Many large corpora, such as the World Wide Web, databases, and collections of books, contain contradictory assertions. For example, one web page might claim John F. Kennedy was shot by Lee Harvey Oswald acting alone, while another might claim it was a conspiracy under the direction of J. Edgar Hoover. Clearly, these are mutually exclusive possibilities, and while in this case users typically already have a well-formed belief distribution over these possibilities, there are other cases where the absence of expertise makes the decision far harder. If two alternate dates of birth for William Shakespeare (traditionally thought to be April 23rd, 1564 but generally considered unknown) are presented, how can the uninformed user choose between them? A naive system might consider the source: certainly, if one date comes from the Wall Street Journal and the other comes from a single MySpace profile, the user is likely to prefer the former because of a prior assumption of trustworthiness. However, if a thousand MySpace profiles make the same assertion, the user would probably relent: even the Wall Street Journal can make mistakes. Alternatively, if the MySpace profile were linked to a prominent European historian the user knows and respects, trust would flow through this implicit endorsement and the user would again shun the newspaper. Clearly, to be effective, a trust system must look beyond the corpus to incorporate the potentially extensive background knowledge available (both what the user already believes and who the user already trusts).

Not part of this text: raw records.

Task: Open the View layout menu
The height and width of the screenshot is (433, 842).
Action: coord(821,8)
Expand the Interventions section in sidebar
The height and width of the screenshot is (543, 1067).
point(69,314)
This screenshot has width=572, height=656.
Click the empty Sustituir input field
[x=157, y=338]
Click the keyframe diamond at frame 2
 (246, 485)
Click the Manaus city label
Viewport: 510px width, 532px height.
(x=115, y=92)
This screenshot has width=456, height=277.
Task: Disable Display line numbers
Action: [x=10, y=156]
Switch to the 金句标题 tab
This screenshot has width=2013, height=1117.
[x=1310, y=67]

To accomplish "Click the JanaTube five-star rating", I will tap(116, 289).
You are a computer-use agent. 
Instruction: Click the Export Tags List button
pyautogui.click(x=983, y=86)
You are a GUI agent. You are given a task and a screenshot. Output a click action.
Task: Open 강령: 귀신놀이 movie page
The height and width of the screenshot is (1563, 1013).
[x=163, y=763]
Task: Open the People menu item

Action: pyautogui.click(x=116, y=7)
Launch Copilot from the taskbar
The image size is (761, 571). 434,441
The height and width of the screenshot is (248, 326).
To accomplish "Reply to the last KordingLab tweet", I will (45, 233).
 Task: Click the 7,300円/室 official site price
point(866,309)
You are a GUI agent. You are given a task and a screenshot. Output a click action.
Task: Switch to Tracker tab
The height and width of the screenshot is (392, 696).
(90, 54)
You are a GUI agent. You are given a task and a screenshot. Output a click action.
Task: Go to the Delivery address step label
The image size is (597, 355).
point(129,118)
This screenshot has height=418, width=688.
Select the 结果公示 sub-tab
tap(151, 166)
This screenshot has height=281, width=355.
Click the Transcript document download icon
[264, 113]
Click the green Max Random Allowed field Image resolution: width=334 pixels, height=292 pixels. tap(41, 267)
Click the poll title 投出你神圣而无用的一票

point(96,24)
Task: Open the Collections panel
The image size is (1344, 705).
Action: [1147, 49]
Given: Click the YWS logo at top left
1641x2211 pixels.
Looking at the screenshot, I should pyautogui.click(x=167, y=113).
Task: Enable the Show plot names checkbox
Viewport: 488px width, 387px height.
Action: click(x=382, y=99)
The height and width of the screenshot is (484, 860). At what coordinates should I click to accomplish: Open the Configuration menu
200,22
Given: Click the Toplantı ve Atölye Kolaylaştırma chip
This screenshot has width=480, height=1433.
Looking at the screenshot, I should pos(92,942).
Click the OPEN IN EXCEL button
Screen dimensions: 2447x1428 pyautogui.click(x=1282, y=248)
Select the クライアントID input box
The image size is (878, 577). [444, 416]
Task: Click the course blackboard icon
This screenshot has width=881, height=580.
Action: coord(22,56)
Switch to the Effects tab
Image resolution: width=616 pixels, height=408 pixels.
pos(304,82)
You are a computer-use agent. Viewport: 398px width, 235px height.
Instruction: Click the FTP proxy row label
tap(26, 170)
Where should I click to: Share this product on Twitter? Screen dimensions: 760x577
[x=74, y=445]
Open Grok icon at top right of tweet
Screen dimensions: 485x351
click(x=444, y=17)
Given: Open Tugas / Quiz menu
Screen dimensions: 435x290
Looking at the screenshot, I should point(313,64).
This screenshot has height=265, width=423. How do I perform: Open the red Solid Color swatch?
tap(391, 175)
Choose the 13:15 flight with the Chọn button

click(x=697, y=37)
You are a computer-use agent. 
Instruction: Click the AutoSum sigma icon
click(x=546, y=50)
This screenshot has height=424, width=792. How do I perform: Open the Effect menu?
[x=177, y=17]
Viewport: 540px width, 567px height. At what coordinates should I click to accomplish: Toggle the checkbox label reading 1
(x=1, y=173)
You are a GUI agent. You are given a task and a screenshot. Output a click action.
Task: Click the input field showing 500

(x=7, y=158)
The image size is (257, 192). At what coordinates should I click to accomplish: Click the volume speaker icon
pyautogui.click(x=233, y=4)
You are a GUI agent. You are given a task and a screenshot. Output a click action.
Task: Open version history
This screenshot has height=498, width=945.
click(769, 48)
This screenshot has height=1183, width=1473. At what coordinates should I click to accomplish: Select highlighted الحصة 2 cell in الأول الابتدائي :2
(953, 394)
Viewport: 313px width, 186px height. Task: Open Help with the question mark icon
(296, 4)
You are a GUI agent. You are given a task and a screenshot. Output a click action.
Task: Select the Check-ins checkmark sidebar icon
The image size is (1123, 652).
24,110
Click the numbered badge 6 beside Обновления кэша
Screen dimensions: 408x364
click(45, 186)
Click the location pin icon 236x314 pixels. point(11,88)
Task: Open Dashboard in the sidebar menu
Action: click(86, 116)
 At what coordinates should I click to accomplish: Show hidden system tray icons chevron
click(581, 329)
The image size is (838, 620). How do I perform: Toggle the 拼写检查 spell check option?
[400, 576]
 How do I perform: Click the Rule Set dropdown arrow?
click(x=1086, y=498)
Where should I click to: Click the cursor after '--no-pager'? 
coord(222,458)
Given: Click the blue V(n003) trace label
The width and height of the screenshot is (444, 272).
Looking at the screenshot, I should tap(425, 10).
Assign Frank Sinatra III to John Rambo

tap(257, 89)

We view the information trustworthiness problem as sources (such as authors and publishers) producing documents that are sets of assertions, and we must find the appropriate degree of trust in each of these elements. We must also determine exactly what “trustworthiness” means. Our trust in an individual assertion is simplest - merely a degree of belief - but how the trustworthiness of a document or source should be defined is non-obvious. For example, a document may contain fully believed assertions, but present them in such a way that the document as a whole is biased (for example, by listing only the virtues of one political candidate and only the faults of another); consequently, part of our task is to precisely define the factors that contribute to trustworthiness, including accuracy, completeness, and bias, and find a satisfactory way of measuring these.